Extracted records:

--- START ---

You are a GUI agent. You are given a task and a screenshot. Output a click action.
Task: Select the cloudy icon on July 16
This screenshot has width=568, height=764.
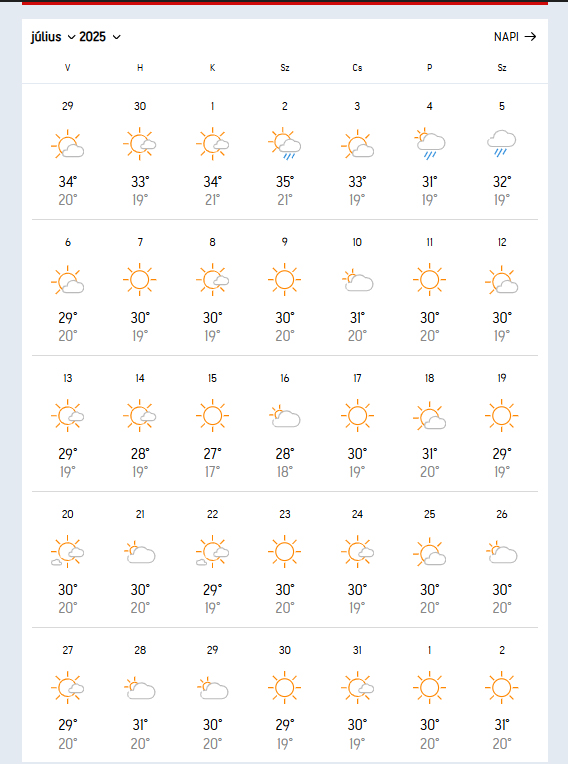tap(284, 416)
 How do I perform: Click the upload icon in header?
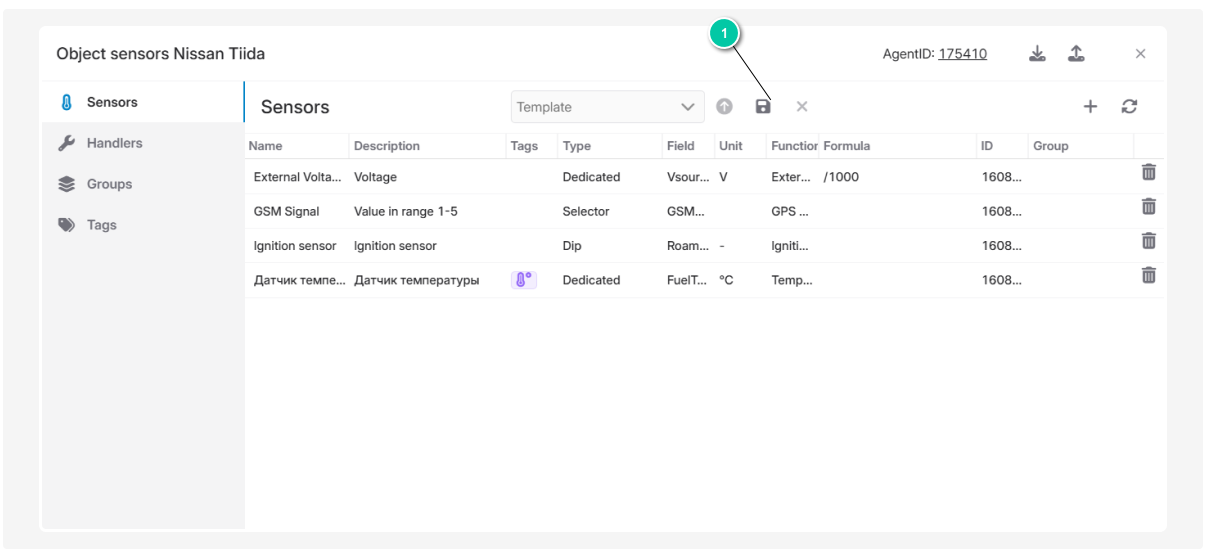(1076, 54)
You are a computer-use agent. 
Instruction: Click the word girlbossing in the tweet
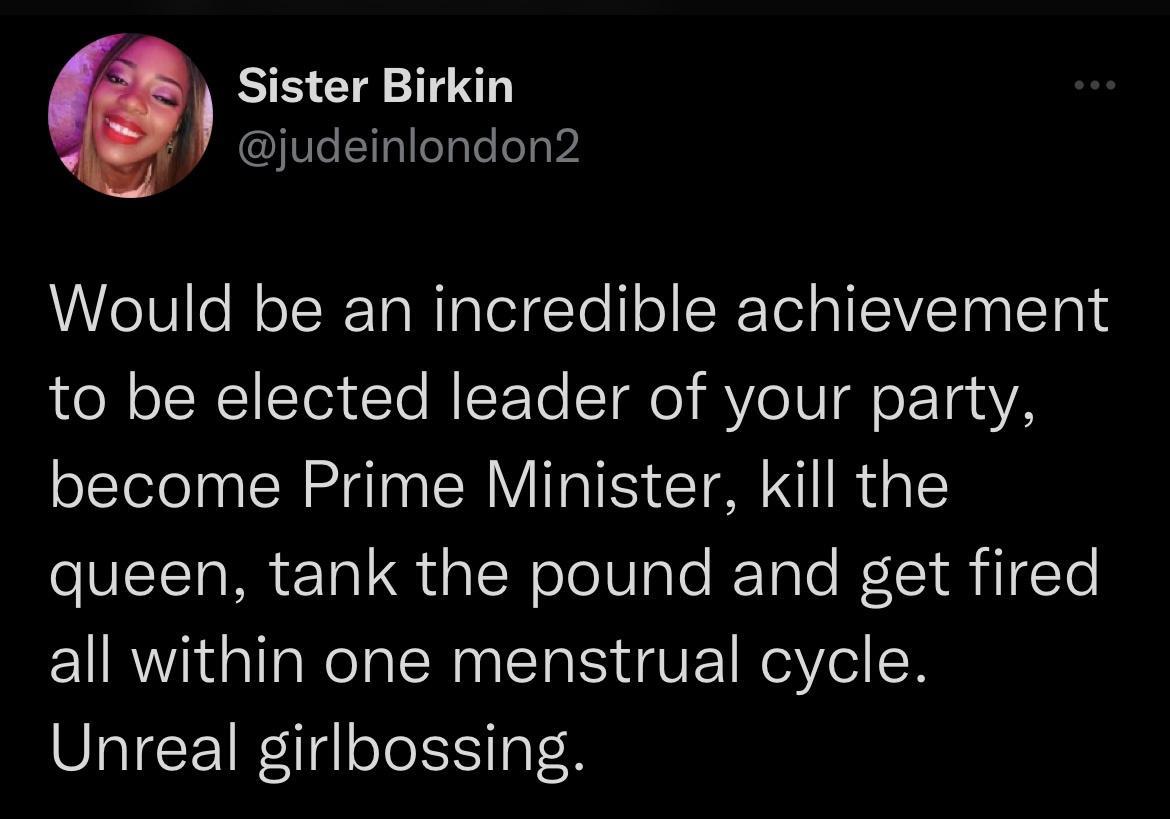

--- END ---

▸ TASK STATEMENT:
When you copy the data above, reproduce each line exactly and skip every image.

▸ ANSWER TO THE PROBLEM:
You are a GUI agent. You are given a task and a screenshot. Output a click action.
Task: Select the cloudy icon on July 16
This screenshot has width=568, height=764.
tap(284, 416)
 How do I perform: Click the upload icon in header?
(1076, 54)
You are a computer-use agent. 
Instruction: Click the word girlbossing in the tweet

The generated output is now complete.